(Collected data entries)

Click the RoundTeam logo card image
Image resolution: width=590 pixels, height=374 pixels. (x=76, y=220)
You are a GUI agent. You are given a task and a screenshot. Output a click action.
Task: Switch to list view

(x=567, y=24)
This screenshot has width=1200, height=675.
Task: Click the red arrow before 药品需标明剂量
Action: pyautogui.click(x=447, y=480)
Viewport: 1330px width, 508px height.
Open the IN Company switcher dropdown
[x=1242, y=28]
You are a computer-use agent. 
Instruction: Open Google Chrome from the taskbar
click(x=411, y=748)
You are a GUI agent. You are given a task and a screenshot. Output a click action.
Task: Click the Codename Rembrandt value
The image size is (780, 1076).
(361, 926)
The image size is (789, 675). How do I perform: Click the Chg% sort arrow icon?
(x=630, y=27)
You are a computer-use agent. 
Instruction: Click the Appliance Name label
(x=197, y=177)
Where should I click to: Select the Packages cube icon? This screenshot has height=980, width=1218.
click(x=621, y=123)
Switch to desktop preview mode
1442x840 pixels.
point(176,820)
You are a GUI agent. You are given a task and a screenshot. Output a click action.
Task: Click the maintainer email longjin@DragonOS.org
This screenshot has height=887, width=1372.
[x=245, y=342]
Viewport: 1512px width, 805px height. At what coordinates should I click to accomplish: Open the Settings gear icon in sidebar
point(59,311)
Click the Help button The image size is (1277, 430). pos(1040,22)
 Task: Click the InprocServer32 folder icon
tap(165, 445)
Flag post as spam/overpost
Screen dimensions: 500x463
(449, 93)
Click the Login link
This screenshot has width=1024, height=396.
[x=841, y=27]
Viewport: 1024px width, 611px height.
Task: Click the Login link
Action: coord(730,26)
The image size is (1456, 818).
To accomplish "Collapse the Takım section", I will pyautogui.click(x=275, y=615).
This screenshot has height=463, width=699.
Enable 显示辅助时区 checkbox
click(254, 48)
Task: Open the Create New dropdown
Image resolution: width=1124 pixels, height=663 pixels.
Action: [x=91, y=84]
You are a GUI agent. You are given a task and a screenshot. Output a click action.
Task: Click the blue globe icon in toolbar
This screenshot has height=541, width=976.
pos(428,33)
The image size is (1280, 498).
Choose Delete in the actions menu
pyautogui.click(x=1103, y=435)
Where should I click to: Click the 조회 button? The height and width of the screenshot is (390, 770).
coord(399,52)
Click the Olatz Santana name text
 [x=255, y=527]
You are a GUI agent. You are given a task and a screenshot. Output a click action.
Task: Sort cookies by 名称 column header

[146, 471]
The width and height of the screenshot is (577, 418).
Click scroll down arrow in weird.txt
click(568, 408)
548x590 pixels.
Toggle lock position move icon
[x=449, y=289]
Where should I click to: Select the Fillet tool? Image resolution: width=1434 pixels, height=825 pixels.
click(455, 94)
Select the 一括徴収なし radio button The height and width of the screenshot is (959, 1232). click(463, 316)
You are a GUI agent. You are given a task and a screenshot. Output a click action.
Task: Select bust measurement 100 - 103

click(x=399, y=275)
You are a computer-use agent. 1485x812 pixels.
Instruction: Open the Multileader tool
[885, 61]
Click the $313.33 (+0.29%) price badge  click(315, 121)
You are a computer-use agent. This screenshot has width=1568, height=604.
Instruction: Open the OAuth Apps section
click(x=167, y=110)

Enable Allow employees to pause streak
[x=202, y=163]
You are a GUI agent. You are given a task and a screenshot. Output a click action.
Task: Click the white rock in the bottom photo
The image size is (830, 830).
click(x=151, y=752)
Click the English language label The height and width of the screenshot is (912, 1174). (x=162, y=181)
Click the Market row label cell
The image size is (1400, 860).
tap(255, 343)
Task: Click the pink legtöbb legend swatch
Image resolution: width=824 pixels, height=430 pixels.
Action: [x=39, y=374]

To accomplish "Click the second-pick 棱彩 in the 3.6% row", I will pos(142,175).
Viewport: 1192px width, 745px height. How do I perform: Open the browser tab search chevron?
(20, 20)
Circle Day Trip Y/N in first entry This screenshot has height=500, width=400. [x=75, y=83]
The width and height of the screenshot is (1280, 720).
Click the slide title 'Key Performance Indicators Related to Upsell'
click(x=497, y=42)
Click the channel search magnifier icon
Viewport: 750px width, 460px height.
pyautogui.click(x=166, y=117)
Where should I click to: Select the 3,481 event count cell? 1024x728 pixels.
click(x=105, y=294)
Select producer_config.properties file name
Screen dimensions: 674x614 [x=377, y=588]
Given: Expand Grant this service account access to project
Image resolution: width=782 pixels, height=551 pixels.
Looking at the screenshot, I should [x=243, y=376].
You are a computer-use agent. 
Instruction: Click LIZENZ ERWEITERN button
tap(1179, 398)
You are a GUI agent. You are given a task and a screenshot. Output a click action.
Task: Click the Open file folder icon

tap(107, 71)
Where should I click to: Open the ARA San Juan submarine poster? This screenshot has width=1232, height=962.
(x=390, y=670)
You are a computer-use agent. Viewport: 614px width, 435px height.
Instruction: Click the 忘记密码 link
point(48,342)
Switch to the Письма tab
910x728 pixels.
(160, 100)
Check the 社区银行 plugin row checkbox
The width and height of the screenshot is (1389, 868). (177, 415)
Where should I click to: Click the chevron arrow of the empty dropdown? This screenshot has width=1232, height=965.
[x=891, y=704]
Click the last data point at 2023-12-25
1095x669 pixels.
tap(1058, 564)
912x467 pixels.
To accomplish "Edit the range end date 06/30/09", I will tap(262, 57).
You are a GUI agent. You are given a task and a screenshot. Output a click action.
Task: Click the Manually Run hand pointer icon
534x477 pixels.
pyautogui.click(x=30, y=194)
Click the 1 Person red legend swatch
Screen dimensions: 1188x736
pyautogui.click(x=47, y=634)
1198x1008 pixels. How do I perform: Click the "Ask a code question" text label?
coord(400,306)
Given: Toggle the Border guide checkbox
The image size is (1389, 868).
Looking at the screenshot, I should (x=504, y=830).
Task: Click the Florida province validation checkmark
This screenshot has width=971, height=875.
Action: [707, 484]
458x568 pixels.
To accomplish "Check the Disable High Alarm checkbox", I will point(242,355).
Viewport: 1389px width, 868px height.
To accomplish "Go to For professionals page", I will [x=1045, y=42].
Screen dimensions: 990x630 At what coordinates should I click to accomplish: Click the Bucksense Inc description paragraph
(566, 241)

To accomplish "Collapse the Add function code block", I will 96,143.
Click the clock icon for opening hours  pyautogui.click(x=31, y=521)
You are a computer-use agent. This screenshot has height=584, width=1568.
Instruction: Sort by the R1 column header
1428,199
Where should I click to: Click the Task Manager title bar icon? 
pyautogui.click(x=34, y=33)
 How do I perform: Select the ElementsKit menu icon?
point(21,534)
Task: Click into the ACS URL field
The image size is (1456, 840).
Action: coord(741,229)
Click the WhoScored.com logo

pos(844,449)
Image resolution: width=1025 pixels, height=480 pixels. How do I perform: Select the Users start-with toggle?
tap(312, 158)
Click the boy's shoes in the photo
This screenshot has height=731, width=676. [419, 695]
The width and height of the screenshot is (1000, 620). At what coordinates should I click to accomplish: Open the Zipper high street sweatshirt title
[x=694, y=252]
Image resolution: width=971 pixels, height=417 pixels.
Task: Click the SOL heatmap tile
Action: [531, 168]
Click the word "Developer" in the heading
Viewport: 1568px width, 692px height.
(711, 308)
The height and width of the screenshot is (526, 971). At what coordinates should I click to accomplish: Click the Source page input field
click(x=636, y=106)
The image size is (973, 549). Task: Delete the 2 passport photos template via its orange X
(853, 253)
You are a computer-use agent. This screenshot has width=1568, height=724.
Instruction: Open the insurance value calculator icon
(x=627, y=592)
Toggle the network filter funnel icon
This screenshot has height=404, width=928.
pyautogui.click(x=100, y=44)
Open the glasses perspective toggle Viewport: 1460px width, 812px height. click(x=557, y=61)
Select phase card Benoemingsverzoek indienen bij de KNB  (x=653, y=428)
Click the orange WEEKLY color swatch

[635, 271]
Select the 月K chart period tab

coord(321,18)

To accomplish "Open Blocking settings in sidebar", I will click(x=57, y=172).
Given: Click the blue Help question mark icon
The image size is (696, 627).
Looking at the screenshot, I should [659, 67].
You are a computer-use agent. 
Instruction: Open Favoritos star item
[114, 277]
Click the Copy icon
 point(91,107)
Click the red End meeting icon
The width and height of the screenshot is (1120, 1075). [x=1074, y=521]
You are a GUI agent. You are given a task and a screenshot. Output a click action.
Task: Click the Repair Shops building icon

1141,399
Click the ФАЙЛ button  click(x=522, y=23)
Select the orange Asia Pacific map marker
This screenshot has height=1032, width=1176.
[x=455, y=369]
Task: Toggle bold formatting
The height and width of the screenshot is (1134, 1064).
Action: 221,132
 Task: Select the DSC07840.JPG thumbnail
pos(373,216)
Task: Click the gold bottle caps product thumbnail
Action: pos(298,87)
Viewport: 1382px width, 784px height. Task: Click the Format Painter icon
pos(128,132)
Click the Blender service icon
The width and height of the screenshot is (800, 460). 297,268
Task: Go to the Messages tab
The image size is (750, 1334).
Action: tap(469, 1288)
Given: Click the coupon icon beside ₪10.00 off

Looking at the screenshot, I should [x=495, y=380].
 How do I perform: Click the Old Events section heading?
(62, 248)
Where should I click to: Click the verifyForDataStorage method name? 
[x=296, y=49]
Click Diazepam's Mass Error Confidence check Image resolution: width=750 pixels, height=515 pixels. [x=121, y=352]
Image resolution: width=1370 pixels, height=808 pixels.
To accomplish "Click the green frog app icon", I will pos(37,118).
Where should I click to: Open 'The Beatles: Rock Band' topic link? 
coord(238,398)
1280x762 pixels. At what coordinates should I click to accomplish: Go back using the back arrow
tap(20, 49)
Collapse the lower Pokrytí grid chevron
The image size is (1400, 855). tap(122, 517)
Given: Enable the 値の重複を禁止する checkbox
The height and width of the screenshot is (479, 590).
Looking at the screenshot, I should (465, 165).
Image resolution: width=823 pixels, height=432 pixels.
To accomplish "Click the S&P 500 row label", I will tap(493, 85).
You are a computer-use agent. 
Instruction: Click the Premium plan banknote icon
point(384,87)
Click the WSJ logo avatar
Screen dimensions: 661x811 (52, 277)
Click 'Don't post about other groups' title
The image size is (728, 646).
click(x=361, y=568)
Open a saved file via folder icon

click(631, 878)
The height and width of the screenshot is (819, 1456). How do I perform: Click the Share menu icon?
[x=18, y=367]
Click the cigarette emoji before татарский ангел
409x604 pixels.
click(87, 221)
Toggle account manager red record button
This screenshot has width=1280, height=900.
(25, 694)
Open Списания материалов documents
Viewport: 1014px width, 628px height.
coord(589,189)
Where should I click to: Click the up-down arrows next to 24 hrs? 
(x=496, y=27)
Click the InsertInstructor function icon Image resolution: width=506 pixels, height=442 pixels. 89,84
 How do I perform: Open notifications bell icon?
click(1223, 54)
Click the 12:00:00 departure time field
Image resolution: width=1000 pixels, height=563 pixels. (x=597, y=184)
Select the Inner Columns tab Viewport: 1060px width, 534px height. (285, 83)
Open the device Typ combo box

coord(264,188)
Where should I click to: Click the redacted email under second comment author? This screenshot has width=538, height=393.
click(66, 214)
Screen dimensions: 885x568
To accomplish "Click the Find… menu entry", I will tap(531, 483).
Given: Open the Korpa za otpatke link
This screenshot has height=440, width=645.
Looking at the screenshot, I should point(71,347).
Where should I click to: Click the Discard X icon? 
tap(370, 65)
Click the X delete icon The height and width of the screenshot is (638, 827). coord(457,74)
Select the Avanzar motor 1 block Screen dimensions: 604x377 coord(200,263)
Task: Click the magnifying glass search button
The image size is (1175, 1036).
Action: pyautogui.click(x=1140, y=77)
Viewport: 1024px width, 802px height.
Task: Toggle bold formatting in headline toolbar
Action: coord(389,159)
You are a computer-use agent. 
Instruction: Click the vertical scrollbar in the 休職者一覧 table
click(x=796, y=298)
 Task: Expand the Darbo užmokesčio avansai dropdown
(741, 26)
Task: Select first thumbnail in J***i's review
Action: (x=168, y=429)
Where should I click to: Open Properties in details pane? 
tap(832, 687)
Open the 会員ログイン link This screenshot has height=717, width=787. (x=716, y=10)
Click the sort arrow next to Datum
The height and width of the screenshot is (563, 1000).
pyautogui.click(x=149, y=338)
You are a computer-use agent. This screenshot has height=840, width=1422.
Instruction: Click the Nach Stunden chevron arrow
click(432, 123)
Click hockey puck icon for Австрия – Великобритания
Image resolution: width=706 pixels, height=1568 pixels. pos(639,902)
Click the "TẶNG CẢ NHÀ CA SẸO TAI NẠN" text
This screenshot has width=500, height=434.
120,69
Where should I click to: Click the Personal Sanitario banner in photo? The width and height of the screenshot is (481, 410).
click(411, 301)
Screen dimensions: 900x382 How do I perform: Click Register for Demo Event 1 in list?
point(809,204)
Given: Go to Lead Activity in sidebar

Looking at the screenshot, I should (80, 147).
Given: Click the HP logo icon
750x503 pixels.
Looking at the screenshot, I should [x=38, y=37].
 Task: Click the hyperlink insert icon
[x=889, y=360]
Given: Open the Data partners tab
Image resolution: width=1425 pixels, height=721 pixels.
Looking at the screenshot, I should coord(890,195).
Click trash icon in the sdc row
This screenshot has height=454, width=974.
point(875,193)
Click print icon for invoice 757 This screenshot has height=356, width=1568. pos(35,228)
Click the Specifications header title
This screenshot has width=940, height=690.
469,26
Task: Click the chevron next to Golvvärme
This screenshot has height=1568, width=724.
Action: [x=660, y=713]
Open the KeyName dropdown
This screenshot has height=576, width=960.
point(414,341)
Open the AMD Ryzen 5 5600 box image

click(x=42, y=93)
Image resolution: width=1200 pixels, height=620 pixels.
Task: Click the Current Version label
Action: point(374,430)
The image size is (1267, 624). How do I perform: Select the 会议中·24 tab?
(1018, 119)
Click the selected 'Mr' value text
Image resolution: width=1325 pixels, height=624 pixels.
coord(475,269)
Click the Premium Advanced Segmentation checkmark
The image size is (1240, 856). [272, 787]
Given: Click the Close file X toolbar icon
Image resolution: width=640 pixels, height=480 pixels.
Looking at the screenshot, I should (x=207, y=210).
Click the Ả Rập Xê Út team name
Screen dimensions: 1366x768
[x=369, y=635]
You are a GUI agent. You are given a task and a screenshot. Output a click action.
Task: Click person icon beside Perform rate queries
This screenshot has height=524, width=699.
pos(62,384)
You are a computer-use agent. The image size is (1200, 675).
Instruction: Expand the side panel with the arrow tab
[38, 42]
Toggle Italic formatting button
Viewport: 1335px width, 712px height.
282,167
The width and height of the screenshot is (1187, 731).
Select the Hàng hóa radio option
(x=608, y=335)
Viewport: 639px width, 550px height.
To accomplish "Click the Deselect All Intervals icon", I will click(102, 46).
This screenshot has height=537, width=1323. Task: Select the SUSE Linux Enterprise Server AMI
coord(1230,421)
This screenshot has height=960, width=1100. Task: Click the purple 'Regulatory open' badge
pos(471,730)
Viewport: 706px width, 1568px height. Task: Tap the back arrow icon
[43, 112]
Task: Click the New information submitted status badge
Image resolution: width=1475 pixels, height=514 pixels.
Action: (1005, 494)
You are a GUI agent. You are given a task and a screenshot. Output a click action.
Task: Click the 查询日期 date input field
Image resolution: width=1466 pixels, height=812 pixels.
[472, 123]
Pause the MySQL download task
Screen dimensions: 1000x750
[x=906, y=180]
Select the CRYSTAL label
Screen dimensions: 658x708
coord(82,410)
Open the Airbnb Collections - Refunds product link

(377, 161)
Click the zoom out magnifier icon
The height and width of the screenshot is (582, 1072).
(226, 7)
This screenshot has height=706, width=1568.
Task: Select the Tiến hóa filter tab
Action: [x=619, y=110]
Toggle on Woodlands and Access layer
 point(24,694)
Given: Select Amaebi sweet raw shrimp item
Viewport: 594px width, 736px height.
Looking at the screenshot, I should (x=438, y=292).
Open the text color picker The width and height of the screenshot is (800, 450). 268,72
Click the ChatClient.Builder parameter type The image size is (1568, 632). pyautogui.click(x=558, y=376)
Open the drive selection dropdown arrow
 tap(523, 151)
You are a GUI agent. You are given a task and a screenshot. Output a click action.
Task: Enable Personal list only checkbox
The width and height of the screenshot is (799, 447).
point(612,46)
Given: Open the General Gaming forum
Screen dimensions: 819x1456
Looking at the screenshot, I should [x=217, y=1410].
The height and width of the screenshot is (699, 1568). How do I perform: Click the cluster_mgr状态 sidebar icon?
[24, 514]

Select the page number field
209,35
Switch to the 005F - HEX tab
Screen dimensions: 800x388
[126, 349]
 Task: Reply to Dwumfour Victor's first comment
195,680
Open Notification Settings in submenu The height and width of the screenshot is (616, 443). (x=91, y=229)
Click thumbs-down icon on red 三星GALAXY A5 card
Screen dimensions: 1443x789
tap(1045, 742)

== WHAT IS NEEDED ==
Say how many lines in the records contain the string "entry". No other text is needed.

== EXPECTED OUTPUT ==
2